Task:
In the records that follow, find the line with "Screen dimensions: 730x410"; from there, retype every line exactly through the line with "Task: Select the LAN", which also belongs to the answer.

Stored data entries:
────────────────
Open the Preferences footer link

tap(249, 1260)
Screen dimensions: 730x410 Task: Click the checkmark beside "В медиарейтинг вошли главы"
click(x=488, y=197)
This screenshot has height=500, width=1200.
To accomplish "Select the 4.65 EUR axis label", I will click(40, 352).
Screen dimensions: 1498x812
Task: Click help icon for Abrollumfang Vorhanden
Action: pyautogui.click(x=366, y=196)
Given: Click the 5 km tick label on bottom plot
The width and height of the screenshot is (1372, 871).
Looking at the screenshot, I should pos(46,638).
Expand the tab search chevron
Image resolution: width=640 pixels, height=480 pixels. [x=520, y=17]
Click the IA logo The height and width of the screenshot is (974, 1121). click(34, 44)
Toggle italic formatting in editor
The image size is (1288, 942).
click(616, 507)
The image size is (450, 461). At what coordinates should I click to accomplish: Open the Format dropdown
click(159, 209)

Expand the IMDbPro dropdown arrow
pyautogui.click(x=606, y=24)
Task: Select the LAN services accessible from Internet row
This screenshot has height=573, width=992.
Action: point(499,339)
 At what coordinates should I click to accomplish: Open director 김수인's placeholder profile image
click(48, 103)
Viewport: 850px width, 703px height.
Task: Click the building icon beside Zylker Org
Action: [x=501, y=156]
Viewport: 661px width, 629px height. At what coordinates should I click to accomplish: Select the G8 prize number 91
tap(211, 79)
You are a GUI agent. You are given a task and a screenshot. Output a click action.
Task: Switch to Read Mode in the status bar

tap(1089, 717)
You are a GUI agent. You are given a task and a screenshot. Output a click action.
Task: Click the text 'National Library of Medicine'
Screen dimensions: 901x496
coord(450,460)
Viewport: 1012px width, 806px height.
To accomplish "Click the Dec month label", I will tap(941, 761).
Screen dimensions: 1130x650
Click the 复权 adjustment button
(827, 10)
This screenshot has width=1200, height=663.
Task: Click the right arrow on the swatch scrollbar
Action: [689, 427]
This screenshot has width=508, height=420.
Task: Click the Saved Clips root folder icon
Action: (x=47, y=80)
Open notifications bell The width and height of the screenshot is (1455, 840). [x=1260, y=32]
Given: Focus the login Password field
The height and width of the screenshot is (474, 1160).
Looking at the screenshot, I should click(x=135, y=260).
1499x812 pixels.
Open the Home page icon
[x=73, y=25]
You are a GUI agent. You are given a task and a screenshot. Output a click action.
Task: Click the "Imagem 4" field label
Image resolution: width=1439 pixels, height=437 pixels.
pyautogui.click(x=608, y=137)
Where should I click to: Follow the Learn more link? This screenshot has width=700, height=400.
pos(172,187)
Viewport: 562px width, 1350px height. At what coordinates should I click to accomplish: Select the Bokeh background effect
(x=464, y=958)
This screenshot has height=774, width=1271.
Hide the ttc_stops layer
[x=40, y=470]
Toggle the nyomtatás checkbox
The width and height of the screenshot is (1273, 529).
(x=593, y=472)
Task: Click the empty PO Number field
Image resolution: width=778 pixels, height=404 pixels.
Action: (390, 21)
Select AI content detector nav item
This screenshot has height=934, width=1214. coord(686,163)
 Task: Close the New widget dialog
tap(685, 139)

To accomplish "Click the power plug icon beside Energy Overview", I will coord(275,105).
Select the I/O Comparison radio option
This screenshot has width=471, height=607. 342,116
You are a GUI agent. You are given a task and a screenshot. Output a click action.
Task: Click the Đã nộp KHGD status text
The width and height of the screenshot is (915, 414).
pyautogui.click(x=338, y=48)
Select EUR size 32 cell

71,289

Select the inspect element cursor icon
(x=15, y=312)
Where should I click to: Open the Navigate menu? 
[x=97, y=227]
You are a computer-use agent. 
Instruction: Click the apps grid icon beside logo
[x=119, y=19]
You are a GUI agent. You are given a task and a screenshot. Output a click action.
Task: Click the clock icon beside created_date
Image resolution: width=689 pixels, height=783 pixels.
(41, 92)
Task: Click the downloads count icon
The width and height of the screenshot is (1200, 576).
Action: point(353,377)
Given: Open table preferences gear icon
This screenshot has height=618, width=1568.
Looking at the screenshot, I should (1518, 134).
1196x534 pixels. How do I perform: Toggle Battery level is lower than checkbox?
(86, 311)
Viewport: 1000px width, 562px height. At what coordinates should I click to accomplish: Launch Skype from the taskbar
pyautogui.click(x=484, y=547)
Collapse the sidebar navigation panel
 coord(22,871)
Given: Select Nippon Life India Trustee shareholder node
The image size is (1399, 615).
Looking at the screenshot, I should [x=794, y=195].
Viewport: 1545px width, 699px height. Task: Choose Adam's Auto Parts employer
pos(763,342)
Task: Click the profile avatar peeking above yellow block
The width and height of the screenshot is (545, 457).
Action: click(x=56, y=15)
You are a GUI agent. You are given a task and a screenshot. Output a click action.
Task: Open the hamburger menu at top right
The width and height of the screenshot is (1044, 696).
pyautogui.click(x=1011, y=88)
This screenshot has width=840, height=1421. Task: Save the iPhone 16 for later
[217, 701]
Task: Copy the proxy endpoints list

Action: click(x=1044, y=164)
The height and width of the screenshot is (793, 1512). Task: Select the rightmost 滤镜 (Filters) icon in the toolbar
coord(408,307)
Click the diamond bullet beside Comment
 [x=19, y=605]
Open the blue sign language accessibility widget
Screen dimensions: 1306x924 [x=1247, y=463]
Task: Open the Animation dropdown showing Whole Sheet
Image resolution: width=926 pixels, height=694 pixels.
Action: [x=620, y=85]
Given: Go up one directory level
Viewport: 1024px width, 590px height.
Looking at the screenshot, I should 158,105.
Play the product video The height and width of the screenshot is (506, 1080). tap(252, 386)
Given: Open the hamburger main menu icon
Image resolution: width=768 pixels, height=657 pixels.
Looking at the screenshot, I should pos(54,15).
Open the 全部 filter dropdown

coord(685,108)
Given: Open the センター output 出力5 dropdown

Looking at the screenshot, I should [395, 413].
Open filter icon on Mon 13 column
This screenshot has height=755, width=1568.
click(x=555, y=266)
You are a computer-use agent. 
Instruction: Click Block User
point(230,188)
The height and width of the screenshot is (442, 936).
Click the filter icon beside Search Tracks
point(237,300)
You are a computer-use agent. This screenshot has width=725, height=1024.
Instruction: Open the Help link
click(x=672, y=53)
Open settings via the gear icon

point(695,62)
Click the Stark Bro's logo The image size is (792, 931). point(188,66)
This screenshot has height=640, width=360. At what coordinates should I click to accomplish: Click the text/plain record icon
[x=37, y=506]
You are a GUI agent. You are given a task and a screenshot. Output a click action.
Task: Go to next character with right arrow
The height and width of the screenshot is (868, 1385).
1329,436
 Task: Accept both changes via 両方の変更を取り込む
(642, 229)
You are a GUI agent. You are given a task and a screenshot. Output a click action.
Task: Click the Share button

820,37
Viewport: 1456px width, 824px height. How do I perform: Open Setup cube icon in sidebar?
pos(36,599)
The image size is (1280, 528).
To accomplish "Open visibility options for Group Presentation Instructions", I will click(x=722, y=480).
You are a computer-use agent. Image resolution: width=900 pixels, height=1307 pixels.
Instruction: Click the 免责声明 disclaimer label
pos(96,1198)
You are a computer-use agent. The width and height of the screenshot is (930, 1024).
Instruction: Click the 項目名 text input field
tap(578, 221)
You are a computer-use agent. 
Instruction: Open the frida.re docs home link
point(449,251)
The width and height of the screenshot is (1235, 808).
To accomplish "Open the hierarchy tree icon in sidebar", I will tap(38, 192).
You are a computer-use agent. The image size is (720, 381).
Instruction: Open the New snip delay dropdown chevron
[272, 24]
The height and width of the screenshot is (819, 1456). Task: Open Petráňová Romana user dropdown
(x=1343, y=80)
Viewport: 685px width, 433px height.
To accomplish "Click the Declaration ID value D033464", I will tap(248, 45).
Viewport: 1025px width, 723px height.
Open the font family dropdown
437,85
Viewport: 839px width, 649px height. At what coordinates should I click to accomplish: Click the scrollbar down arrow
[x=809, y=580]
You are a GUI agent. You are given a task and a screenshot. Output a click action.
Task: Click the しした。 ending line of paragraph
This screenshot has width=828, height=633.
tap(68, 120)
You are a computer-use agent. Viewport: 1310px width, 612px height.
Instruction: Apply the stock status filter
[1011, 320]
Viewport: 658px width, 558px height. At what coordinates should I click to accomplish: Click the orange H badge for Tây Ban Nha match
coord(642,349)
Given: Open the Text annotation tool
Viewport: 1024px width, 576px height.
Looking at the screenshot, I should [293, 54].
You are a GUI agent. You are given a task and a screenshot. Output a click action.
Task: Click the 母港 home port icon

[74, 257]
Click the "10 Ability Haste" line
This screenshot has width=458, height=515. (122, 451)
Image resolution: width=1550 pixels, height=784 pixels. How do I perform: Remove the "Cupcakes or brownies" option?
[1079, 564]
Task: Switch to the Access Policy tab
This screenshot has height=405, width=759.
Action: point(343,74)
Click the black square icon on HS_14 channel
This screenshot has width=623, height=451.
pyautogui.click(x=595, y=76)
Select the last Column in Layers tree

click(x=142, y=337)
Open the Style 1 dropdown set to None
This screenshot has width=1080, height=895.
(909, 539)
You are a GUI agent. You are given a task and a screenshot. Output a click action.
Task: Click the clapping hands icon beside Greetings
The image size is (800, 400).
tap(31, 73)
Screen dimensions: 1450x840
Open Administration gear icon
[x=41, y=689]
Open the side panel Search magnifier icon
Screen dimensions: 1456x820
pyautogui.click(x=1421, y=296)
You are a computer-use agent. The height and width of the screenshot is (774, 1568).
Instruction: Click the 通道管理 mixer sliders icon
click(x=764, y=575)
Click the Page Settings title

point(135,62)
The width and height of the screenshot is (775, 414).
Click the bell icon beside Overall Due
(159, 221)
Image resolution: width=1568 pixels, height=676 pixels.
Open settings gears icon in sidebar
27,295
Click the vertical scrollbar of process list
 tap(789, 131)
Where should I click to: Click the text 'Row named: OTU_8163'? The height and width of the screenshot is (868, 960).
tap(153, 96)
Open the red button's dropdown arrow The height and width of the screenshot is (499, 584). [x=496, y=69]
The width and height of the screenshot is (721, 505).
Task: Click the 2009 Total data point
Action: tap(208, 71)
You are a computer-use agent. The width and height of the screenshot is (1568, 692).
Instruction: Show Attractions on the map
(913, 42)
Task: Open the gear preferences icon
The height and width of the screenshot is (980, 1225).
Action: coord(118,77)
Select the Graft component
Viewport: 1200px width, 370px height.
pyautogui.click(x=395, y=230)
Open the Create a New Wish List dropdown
────────────────
Solution to the problem:
Screen dimensions: 730x410 Task: Click the checkmark beside "В медиарейтинг вошли главы"
click(x=488, y=197)
This screenshot has height=500, width=1200.
To accomplish "Select the 4.65 EUR axis label", I will click(40, 352).
Screen dimensions: 1498x812
Task: Click help icon for Abrollumfang Vorhanden
Action: pyautogui.click(x=366, y=196)
Given: Click the 5 km tick label on bottom plot
The width and height of the screenshot is (1372, 871).
Looking at the screenshot, I should pos(46,638).
Expand the tab search chevron
Image resolution: width=640 pixels, height=480 pixels. [x=520, y=17]
Click the IA logo The height and width of the screenshot is (974, 1121). click(34, 44)
Toggle italic formatting in editor
The image size is (1288, 942).
click(616, 507)
The image size is (450, 461). At what coordinates should I click to accomplish: Open the Format dropdown
click(159, 209)

Expand the IMDbPro dropdown arrow
pyautogui.click(x=606, y=24)
Task: Select the LAN services accessible from Internet row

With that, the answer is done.